Sur la régularité de la procédure :
Considérant que la décision du conseil de prud’hommes, déclarant cette juridiction incompétente, et renvoyant les parties à se mieux pourvoir, sans désigner une autre juridiction de l’ordre judiciaire qui serait estimée compétente, ni viser l’article R. 321-6, 3°) du Code de l’organisation judiciaire, a décliné la compétence des juridictions de l’ordre judiciaire ; que dès lors, c’est à bon droit que le tribunal administratif, saisi de demandes se rattachant au même litige, a fait application des dispositions de l’article 34 du décret du 26 octobre 1849 modifié ;
Sur la compétence :
Considérant que Mme X…, agréée comme assistante maternelle dans le département du Loir-et-Cher, y a reçu des enfants confiés, au titre de l’aide sociale à l’enfance, par le Centre éducatif et social spécialisé de Blois, dépendant de l’Association des Centres éducatifs et de sauvegarde des mineurs du Loir-et-Cher, ainsi que par l’Association Préservation de l’Enfance, Oeuvre Grancher de Paris ; que ces associations, même si elles sont investies d’une mission de service public, et bénéficient de financements publics, constituent des personnes morales de droit privé ; que les rapports entre Mme X… et ces associations ne peuvent être que des rapports de droit privé ;
Considérant qu’il suit de là que le litige qui oppose Mme X… à l’Association des Centres éducatifs et de sauvegarde des mineurs du Loir-et-Cher, en raison du versement par l’autre association de l’indemnité spécifique de placement ou de prise en charge, prévue par la réglementation, ressortit aux juridictions de l’ordre judiciaire ;
Article 1er : La juridiction de l’ordre judiciaire est compétente pour connaître du litige opposant Mme X… à l’Association des Centres éducatifs et de sauvegarde des mineurs du Loir-etCher.

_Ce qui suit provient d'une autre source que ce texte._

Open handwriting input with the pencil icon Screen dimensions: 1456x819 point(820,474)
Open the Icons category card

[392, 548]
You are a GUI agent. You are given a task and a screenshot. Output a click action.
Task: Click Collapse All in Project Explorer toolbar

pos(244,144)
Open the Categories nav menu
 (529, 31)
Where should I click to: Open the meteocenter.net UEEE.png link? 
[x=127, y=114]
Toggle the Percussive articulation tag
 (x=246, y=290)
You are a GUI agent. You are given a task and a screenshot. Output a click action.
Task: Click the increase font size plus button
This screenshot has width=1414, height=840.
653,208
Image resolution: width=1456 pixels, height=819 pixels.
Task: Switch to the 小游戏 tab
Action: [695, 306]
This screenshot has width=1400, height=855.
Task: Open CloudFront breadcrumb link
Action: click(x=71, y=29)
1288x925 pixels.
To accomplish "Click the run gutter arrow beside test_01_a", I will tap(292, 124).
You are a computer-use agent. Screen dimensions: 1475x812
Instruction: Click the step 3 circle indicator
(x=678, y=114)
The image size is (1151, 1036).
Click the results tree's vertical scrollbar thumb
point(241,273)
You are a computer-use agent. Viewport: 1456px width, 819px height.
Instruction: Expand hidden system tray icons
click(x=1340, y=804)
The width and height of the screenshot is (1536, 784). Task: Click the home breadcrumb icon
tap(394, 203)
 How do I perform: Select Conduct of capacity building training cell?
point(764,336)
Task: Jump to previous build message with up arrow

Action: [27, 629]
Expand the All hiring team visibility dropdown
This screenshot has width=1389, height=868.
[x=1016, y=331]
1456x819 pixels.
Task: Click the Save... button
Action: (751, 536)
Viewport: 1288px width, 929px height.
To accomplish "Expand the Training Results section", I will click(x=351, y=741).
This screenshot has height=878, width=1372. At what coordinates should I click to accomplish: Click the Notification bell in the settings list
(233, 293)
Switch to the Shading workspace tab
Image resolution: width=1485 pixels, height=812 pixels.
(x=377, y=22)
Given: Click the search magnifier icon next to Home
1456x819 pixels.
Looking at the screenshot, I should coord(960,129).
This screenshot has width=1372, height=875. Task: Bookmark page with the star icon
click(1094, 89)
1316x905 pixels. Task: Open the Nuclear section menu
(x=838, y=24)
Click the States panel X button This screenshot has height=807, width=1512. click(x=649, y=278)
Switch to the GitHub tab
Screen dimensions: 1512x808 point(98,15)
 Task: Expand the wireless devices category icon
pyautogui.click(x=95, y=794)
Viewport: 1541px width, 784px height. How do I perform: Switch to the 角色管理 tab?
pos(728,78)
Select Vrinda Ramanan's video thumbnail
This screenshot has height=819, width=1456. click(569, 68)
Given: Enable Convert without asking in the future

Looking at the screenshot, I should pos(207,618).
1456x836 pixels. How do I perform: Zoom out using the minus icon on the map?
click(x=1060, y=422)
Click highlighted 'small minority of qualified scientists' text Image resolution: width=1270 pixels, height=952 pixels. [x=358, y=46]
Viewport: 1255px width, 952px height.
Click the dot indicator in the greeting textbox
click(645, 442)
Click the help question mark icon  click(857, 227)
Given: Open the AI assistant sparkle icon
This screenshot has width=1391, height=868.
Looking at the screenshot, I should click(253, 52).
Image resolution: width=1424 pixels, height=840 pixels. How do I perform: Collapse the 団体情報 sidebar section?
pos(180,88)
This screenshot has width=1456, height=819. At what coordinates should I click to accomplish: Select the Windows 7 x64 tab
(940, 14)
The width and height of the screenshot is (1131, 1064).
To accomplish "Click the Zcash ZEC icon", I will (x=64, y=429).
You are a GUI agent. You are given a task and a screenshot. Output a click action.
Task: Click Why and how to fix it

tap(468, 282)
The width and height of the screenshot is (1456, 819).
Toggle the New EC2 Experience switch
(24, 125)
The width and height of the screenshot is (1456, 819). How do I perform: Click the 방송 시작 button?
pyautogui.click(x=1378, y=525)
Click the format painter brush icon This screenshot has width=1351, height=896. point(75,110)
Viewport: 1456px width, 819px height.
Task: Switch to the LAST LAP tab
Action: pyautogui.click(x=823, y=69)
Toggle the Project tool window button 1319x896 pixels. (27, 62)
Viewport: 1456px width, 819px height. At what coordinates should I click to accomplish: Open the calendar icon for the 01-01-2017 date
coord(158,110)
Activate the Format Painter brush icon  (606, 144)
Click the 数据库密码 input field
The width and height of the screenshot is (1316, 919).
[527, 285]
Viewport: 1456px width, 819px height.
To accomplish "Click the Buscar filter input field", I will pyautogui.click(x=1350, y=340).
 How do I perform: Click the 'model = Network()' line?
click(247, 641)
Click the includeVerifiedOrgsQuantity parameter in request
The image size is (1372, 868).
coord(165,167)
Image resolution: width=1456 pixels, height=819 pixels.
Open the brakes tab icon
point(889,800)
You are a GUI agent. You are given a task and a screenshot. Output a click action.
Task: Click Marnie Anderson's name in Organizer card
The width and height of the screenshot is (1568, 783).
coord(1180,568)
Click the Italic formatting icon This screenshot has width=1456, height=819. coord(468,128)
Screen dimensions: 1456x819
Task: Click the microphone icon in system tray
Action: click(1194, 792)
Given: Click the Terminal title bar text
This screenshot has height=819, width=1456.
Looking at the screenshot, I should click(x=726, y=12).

Article 2 : Le jugement rendu le 16 mars 1995 par le Conseil de prud’hommes de Romorantin-Lanthenay est déclaré nul et non avenu. La cause et les parties sont renvoyées devant ce tribunal.
Article 3 : La procédure suivie devant le tribunal administratif d’Orléans est déclarée nulle et non avenue, à l’exception du jugement du 6 août 1996.
Article 4 : La présente décision sera notifiée au garde des sceaux, ministre de la justice, qui est chargé d’en assurer l’exécution.